Wiedziałem, że moja matka za kilka godzin przyjdzie więc postanowiłem dokładnie posprzątać. Kiedy skończyłem, zdążyłem jeszcze nastawić pranie. Następnie wstałem i wszystko okazało się być snem.

Było grubo po 14 i zniesmaczony faktem, że już nie śpię obróciłem się z boku na bok. To był błąd - zobaczyłem psa spoglądającego na mnie proszącym wzrokiem. Zamachał niepewnie ogonem. "na miejsce" powiedziałem. Mówienie tego trochę mi zajęło, bo gdzieś w połowie zapomniałem co ja właściwie mowie. Szybko sobie przypomniałem i dokończyłem. Pies z proszącego przeszedł w błagalny wzrok.

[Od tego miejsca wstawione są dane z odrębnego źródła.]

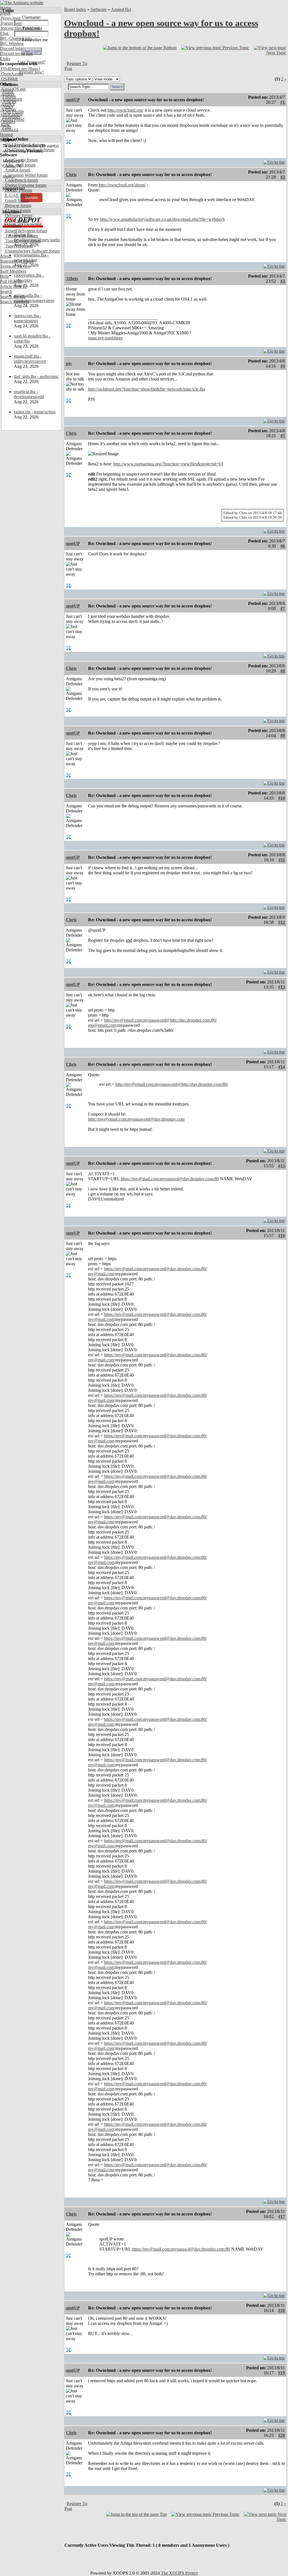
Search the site (13, 296)
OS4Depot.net (13, 68)
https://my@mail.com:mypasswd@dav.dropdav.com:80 (170, 1178)
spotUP (73, 99)
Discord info (11, 48)
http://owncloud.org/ (125, 110)
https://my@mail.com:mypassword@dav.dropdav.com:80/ (155, 1268)
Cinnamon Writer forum (26, 175)
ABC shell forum (19, 165)
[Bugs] (33, 68)
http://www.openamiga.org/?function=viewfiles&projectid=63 (168, 463)
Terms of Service (15, 266)
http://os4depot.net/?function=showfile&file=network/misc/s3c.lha (146, 389)
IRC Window (12, 43)
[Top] (274, 160)
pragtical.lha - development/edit (29, 394)
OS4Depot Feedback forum (29, 149)
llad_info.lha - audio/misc (36, 376)
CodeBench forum (21, 180)
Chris (71, 174)
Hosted (6, 134)
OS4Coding (11, 114)
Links (5, 58)
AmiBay (8, 109)
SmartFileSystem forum (25, 230)
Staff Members (13, 271)
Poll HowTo (11, 281)
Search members (14, 301)
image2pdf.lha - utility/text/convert (30, 359)
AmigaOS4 (121, 9)
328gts (72, 278)
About (5, 256)
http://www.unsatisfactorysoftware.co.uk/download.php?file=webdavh (162, 219)
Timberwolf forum (21, 235)
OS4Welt (8, 78)
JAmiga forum (17, 210)
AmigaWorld (12, 119)
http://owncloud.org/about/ (122, 185)
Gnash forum (16, 200)
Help (4, 276)
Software (99, 9)
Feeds (5, 13)
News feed (10, 18)
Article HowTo (13, 286)
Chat (4, 33)
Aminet (7, 94)
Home (5, 8)
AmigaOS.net (13, 89)
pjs (68, 363)
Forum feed (11, 23)
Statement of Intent (16, 261)
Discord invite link (16, 53)
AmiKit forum (17, 170)
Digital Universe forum (25, 185)
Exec (5, 124)
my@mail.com (101, 1273)
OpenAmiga (11, 73)
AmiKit (7, 104)
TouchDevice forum (22, 240)
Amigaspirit (11, 99)
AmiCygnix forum (21, 159)
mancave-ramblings (105, 337)
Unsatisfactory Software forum (32, 251)
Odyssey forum (18, 215)
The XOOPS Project (179, 2573)
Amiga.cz (9, 129)
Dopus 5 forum (18, 190)
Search (6, 291)
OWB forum (16, 220)
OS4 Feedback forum (23, 144)
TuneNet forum (18, 246)
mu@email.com (102, 1025)
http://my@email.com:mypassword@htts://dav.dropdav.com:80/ (160, 1020)
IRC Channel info (16, 38)
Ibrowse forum (17, 205)
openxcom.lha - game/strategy (27, 318)
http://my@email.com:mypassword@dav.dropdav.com (136, 1119)
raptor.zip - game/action (34, 411)
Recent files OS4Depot (21, 28)
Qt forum (12, 225)
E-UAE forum (17, 195)
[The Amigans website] (21, 2)
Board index (75, 9)
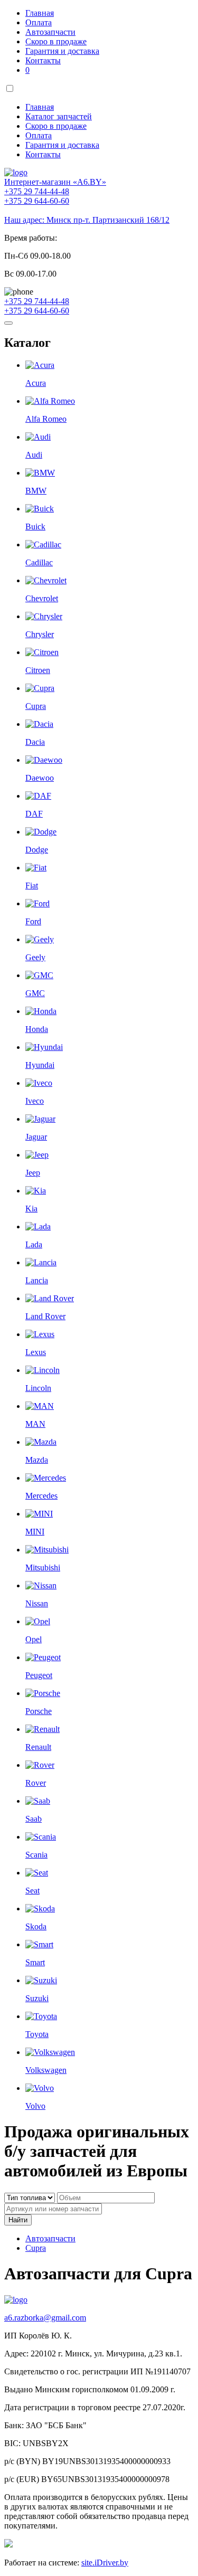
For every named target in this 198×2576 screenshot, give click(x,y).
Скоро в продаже (56, 41)
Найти (17, 2220)
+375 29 (36, 191)
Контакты (43, 60)
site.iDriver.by (104, 2562)
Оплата (38, 22)
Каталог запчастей (58, 116)
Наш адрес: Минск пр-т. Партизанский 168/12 (86, 219)
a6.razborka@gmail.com (45, 2317)
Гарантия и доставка (62, 50)
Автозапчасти (50, 31)
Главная (39, 12)
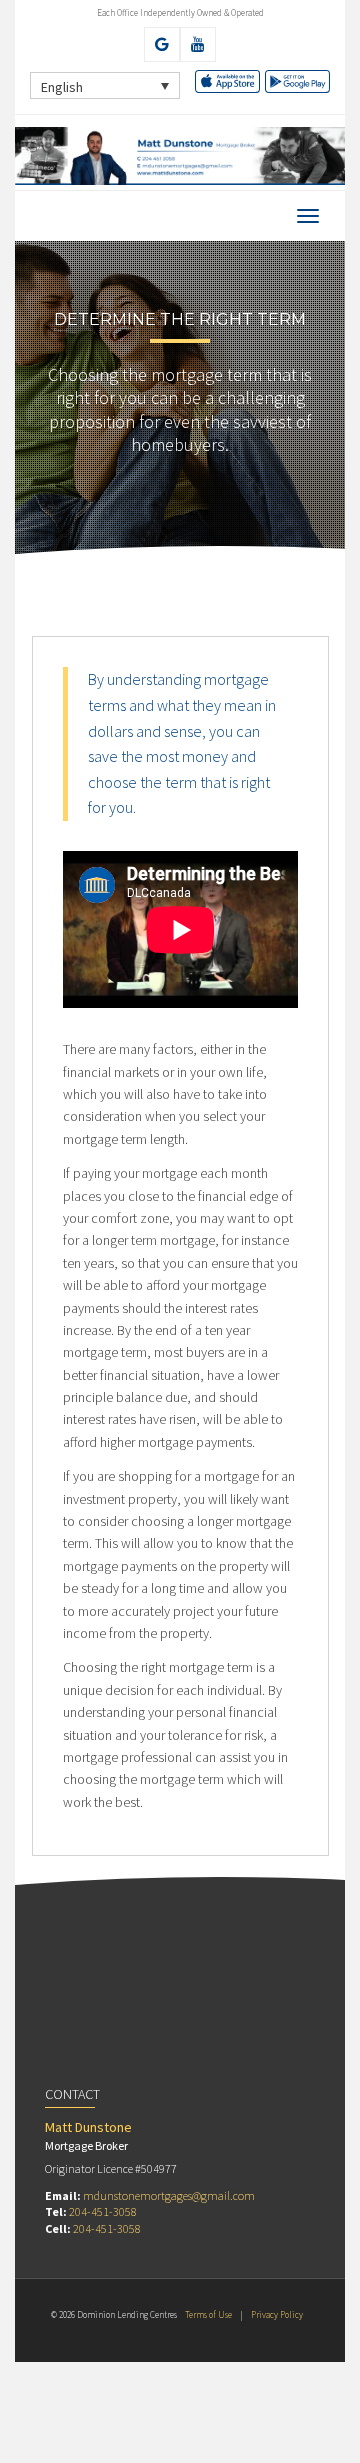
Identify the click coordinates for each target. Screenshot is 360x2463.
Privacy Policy (277, 2314)
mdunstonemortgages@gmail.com (169, 2195)
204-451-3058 (103, 2211)
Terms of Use (208, 2314)
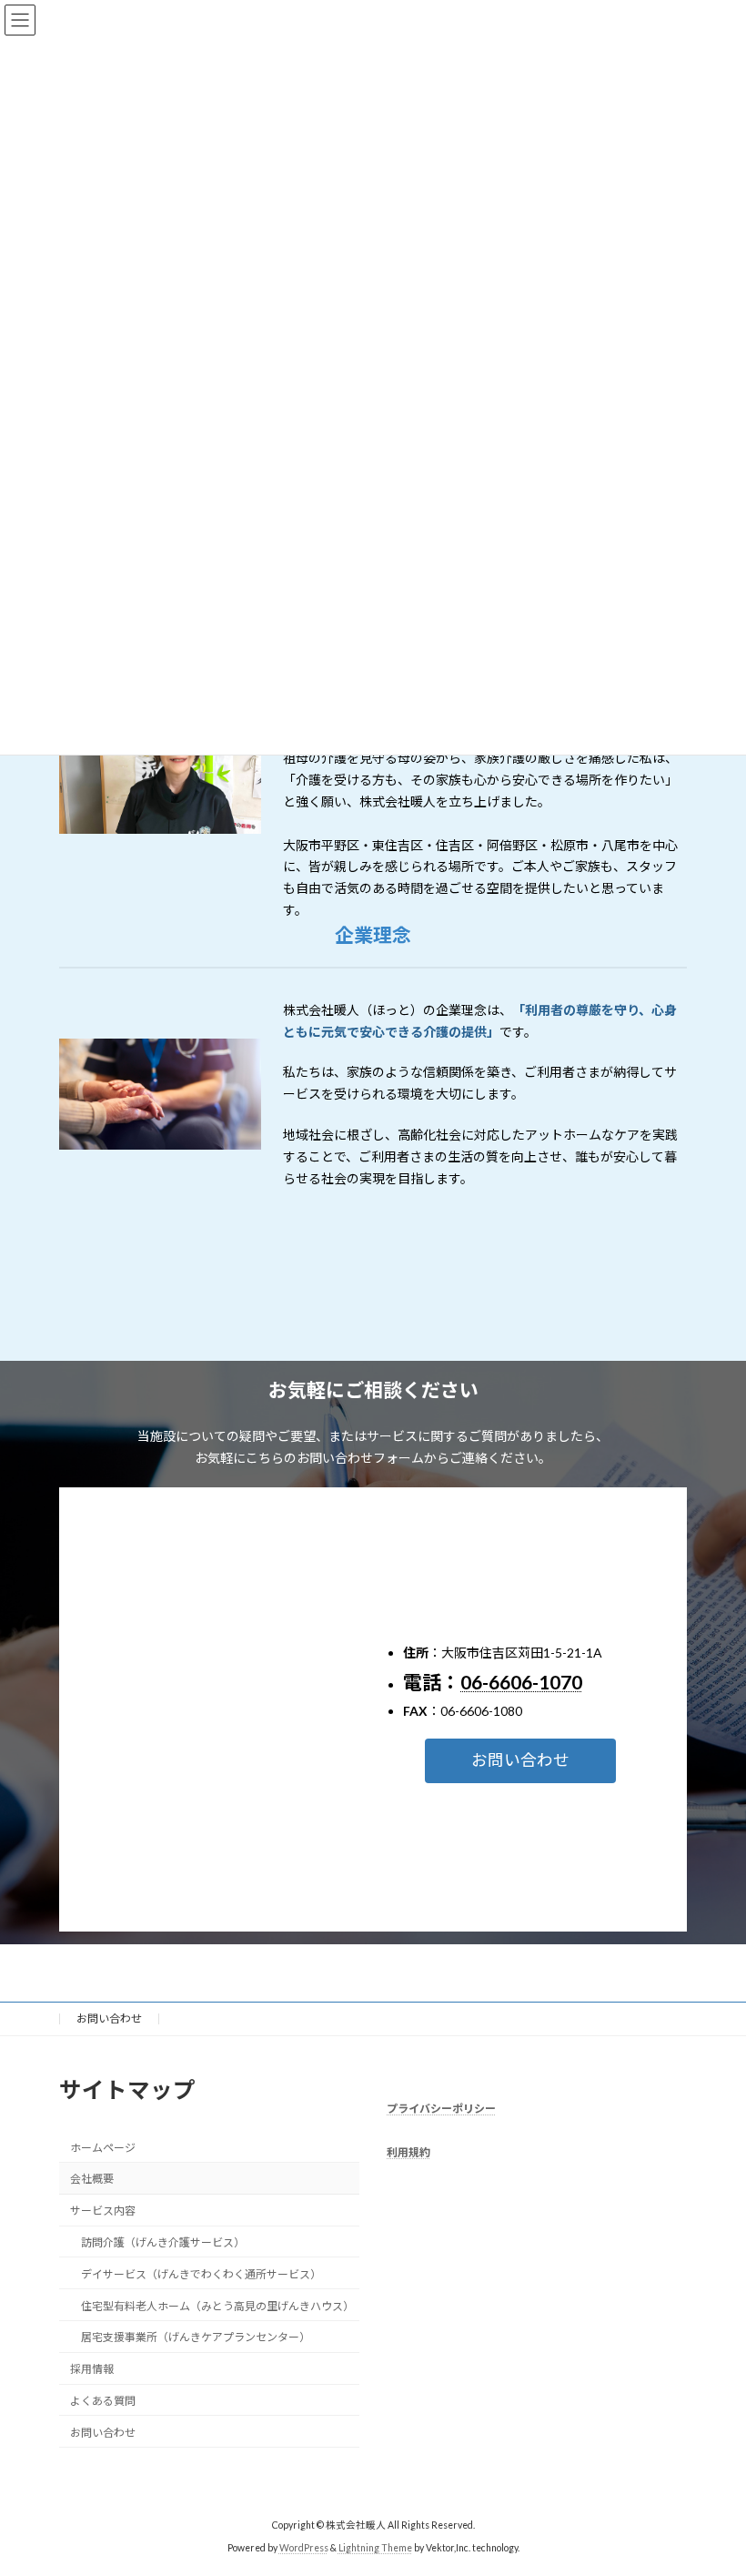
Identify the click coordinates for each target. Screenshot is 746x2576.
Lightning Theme (375, 2547)
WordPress (303, 2547)
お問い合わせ (109, 2018)
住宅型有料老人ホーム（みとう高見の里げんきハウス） (217, 2306)
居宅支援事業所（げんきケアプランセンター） (195, 2338)
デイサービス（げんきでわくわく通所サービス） (201, 2274)
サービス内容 (103, 2211)
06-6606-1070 (521, 1681)
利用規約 (408, 2153)
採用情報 (92, 2369)
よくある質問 (103, 2401)
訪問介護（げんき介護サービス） (163, 2242)
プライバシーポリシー (441, 2108)
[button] (520, 1761)
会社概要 (92, 2179)
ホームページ (103, 2148)
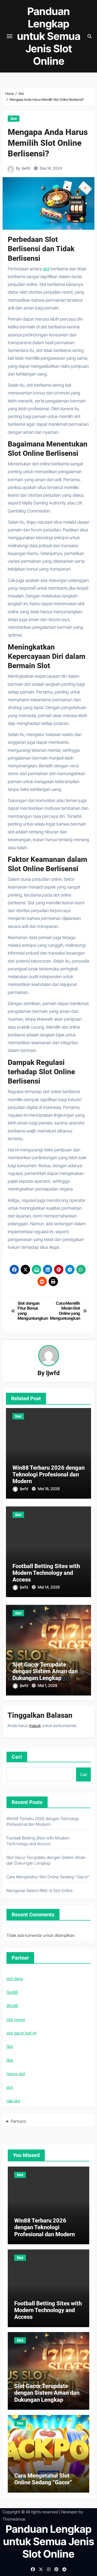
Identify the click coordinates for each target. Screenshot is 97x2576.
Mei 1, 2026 (47, 1685)
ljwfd (26, 168)
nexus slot (15, 2073)
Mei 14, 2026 (49, 1587)
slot (46, 268)
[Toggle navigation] (9, 36)
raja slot (13, 2100)
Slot (13, 118)
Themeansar (14, 2519)
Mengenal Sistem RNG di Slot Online (39, 1890)
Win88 (12, 2005)
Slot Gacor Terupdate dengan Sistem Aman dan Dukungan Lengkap (45, 1671)
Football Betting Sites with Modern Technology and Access (46, 1573)
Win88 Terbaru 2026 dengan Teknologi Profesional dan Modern (48, 1474)
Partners (18, 2121)
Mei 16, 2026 (49, 1488)
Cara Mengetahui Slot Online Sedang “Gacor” (48, 1876)
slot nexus (15, 2019)
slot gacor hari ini (21, 2033)
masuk (35, 1725)
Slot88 (12, 1992)
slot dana (14, 1978)
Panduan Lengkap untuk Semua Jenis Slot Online (48, 36)
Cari (17, 1757)
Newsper (69, 2511)
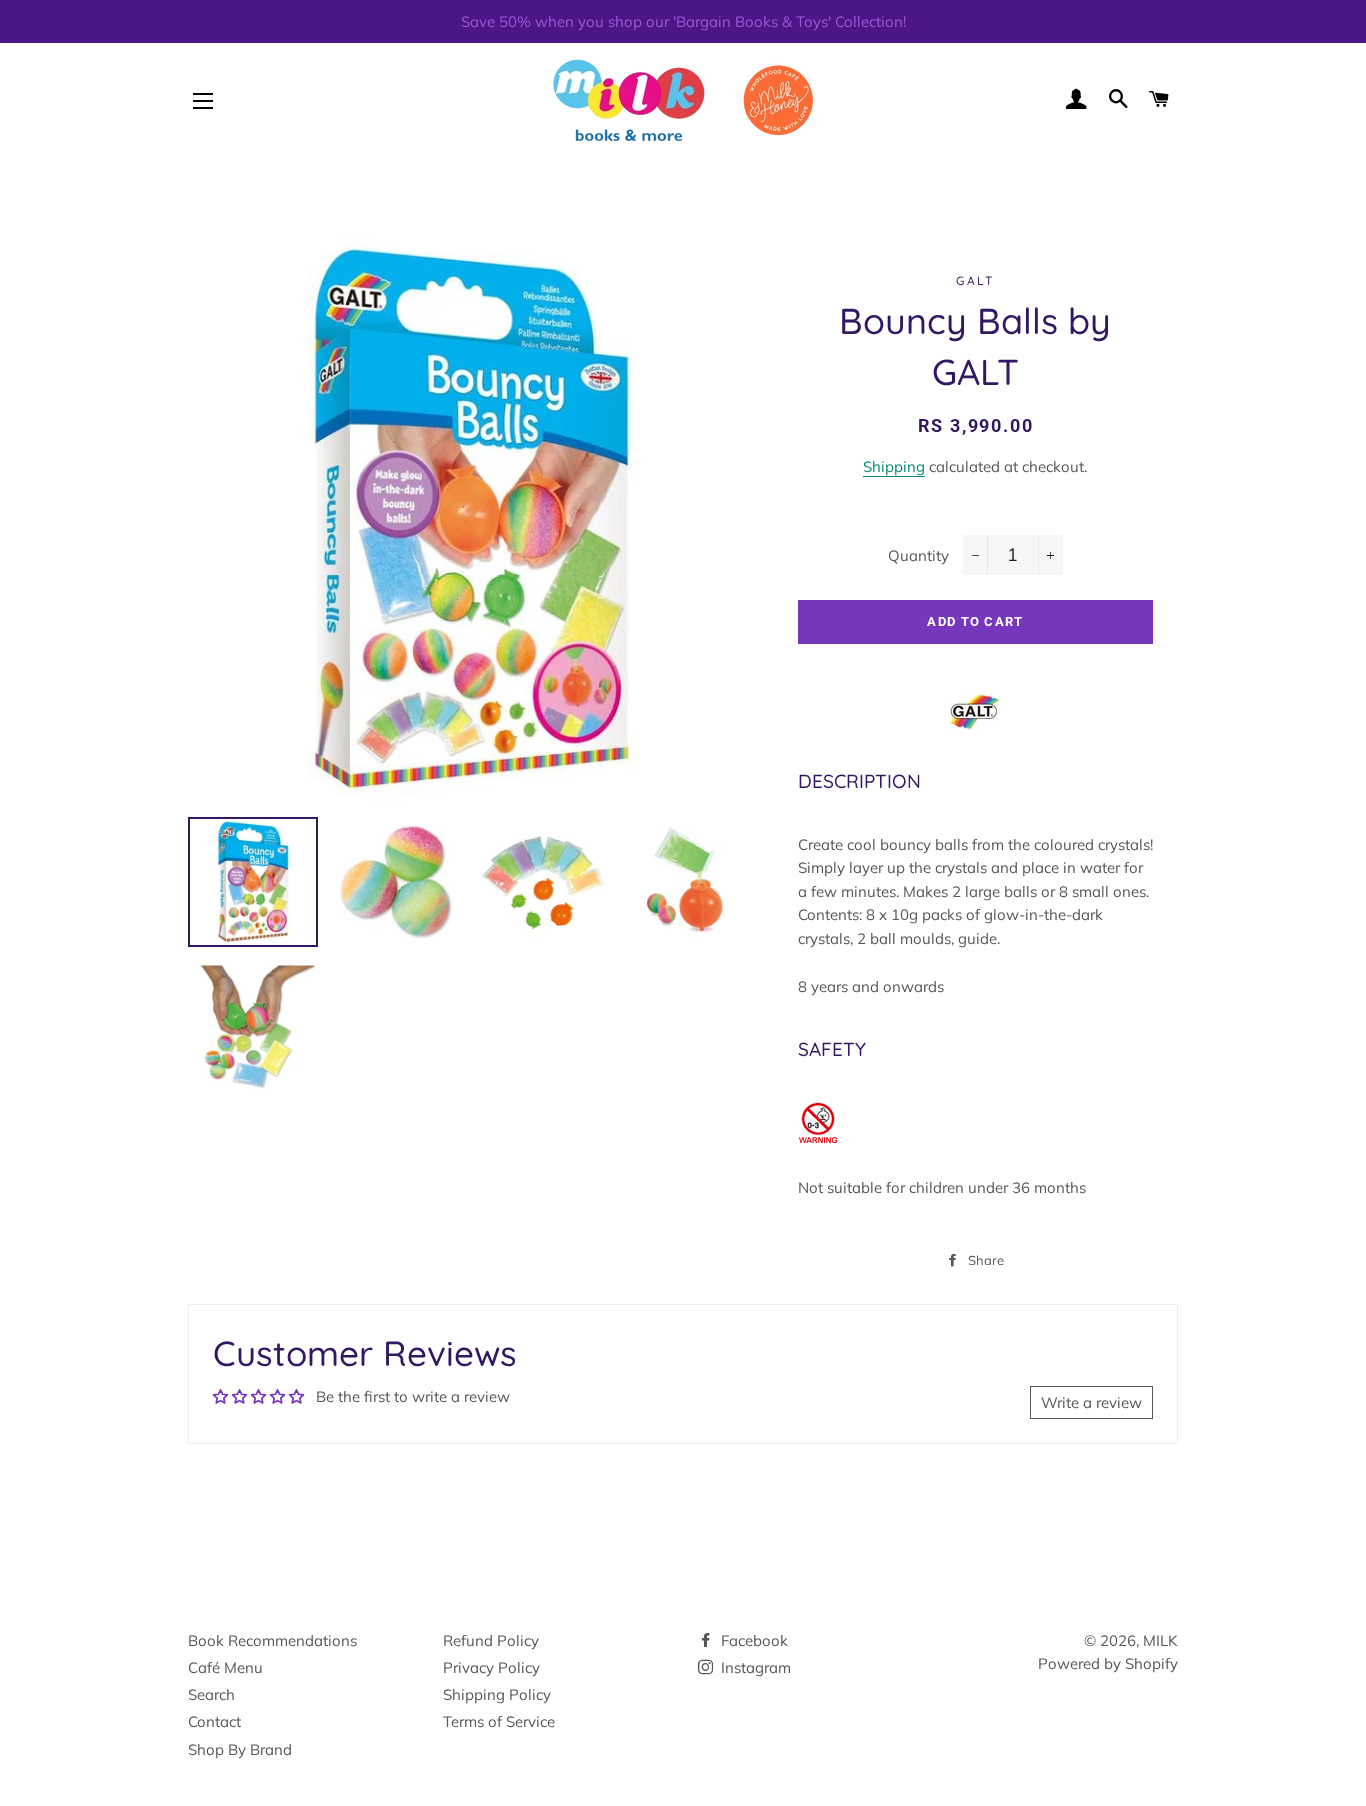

Z niechęci mówienia postanowiłem zmierzyć się z nim na wzrok. Po jakimś czasie dał sobie spokój i poszedł. Byłem głodny. A jako, ze od zbyt długiego snu bolała mnie głowa na śniadanie zjadłem Ibuprom i popiłem go jakimś płynem znajdującym się na szafce. Wyglądał jak herbata, smakował jak kawa a jego konsystencja przypominała jogurt. Było ciekawe. Zastanawiałem się jaki płyn jak długo musi leżakował aby tym się stać. Z rozmyślania wyrwał mnie dźwięk metalu suwanego po kafelkach. To pies przestawiał miskę na środek przedpokoju. "jak nie srać, to żreć" - pomyślałem.

Obrót głową w celu lokalizacji karmy był dla mnie jak stówa na klatę. Był to zresztą próżny wysiłek, bo pożywienie się skończyło. Z lodówki wyciągnąłem stara kiełbasę i rzuciłem do miski, kopiąc ja z powrotem na miejsce, po czym zdałem sobie sprawę, ze zaspany rzuciłem ja w rzeczywistości na psa i tegoż kopnąłem. Było mi z tego powodu przykro więc postanowiłem go w końcu wyprowadzić. "idziemy!" - rzekłem z urazą w głosie. Pies gapił się na mnie a następnie rozpędził by w końcu walnąć głową w ścianę. Nieco zdezorientowany zaczął się cieszyć.

Pod klatką stali wyznawcy Braminizmu. Jak zwykle prowadzili jakieś głębokie rozważania. Niestety z powodu niespotykanej elokwencji i rozległej problematyce rozważanego tematu nie byłem w stanie zrozumieć o czym mówili. Dął wiatr świszcząc niczym trąby jerychońskie z uszkodzonym ustnikiem. Pies szybko siknął i postawił klocka wiedząc, że każda sekunda się liczy. "wracamy" - powiedziałem i takowoż zrobiłem.

Przyjemne ciepło i mniej przyjemny zapach od miesiąca nie wietrzonego mieszkania i od takiego samego okresu* nieczyszczonej kociej kuwety roznosiły się po mieszkaniu.

Pomyślałem, że można by posprzątać, ale trzeba by do tego przyjechać tu kombajnem którego - pech chciał - akurat nie miałem pod ręką.

Przyjąłem więc rzeczywistość bez marudzenia i skończyłem wpis.